> EXERCICE 1:
D'après le texte sur le double langage des patrons, quel nom les Japonais donnent-ils à cette façon de parler ?
> EXERCICE 2:
Modifiez le texte sur le double langage des patrons : reprenez tout le passage, depuis « Non, je ne suis » jusqu'à « très bien compris. », en mettant « confusion » à la place de « désinformation ».

> TEXTE DE LA PAGE:
________________

Le double comportement coutumier des Patrons.
Non, je ne suis pas très surpris, car ayant fait partie pendant
quelques temps du sérail*, (à l’époque du CNPF), je connais assez
bien le principe du double langage, pratiqué chez les chefs
d’entreprises. Précisons d’ailleurs à la décharge des patrons
Français, qu’ils ne sont pas les seuls à l’utiliser. Les Japonais
qui l’ont érigé en institution, lui ont même donné un nom, le ‘honne-tatemae’.
Cette façon de parler à double sens, qui consiste à toujours bien
adapter ses communications au public auquel on s’adresse, permet
de masquer ses véritables pensées ou intentions. Ce parler-faux,
différent selon son usage, interne ou externe, génère une
désinformation permanente, qui est à coup sûr, la raison pour
laquelle le patronat n’est jamais très bien compris.
- Un exemple concret de ce double comportement, est donné lors des
réunions mensuelles patronales. En effet, ce qui m’a toujours
surpris chez vous les patrons, c’est que pris séparément vous êtes
quasiment tous des gens bien. Dans une grande majorité vous êtes
bons, compréhensifs, en un mot Humains, et souvent même vous êtes
aimés de votre personnel. Mais le problème est que, dés que vous
êtes réunis entre vous, ces belles qualités vous tenez à les
cacher ! C’est à celui qui sera le plus dur, le plus féroce, le
plus inhumain. C’est à celui qui fera la plus forte impression
d’âpreté et de méchanceté pour se faire admirer de ses pairs. Là,
il vaut mieux passer pour une peau de vache que pour un brave
type !
- Un autre exemple de double comportement est apparu lors de la
mise en place des 35 heures. Dés le début vous vous êtes tous
élevé contre cette disposition destinée pourtant à réduire le
chômage. Ensemble, vous avez crié haut et fort que cette réduction
d’horaire était absurde et dangereuse et qu’elle allait mettre en
péril toute notre économie . Il n’empêche que chacun de vous, pris
séparément, n’y était pas farouchement opposé. Au point
d’ailleurs, que de nombreuses entreprises et notamment des
grandes, ont mis les 35 heures en place, presque avant l’heure !

________________

> DONNÉES:
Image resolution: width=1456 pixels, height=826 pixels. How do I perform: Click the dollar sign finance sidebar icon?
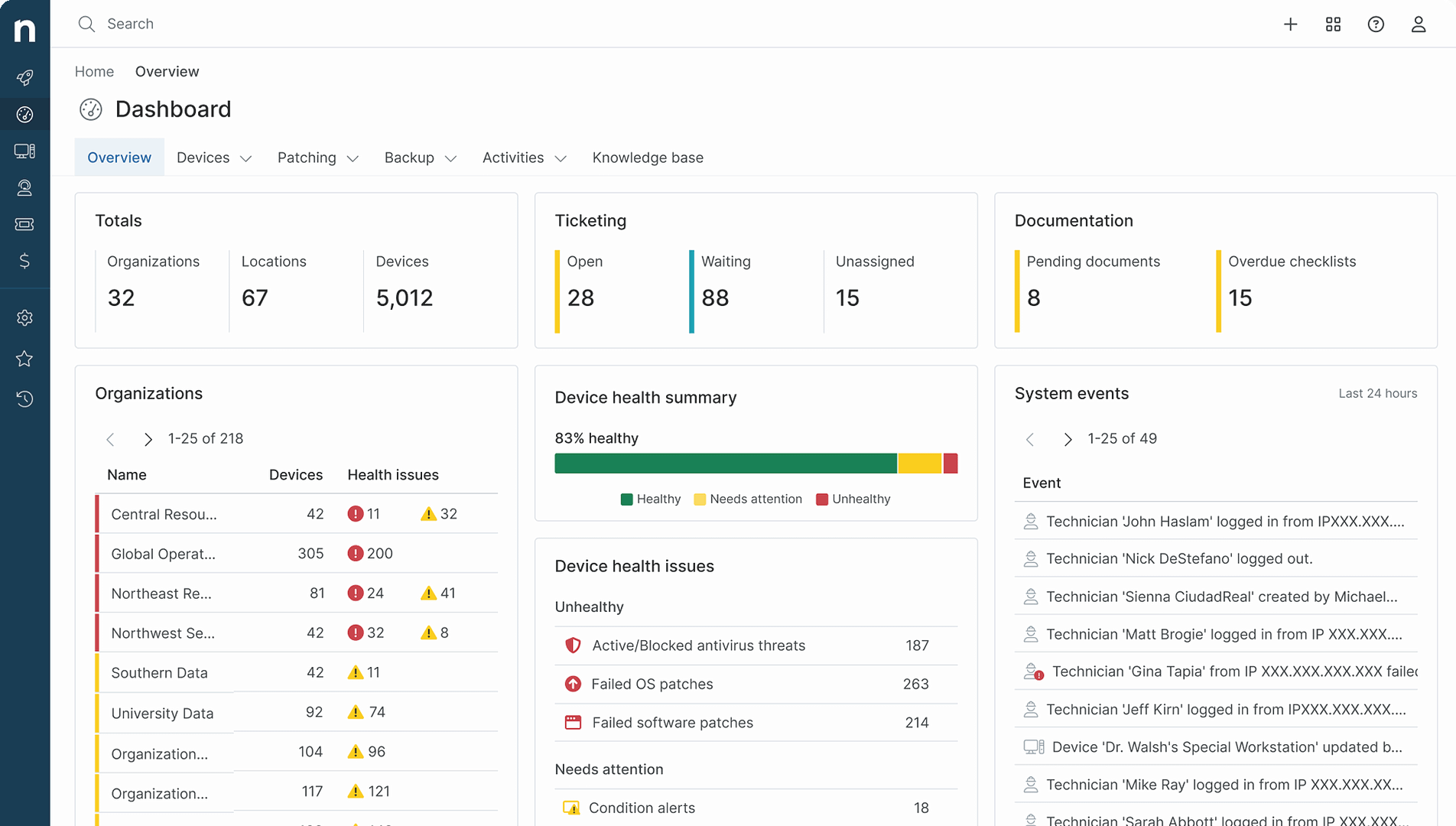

________________

> CORRIGÉ 1:
Ils l'appellent le ‘honne-tatemae’.

> CORRIGÉ 2:
Non, je ne suis pas très surpris, car ayant fait partie pendant
quelques temps du sérail*, (à l’époque du CNPF), je connais assez
bien le principe du double langage, pratiqué chez les chefs
d’entreprises. Précisons d’ailleurs à la décharge des patrons
Français, qu’ils ne sont pas les seuls à l’utiliser. Les Japonais
qui l’ont érigé en institution, lui ont même donné un nom, le ‘honne-tatemae’.
Cette façon de parler à double sens, qui consiste à toujours bien
adapter ses communications au public auquel on s’adresse, permet
de masquer ses véritables pensées ou intentions. Ce parler-faux,
différent selon son usage, interne ou externe, génère une
confusion permanente, qui est à coup sûr, la raison pour
laquelle le patronat n’est jamais très bien compris.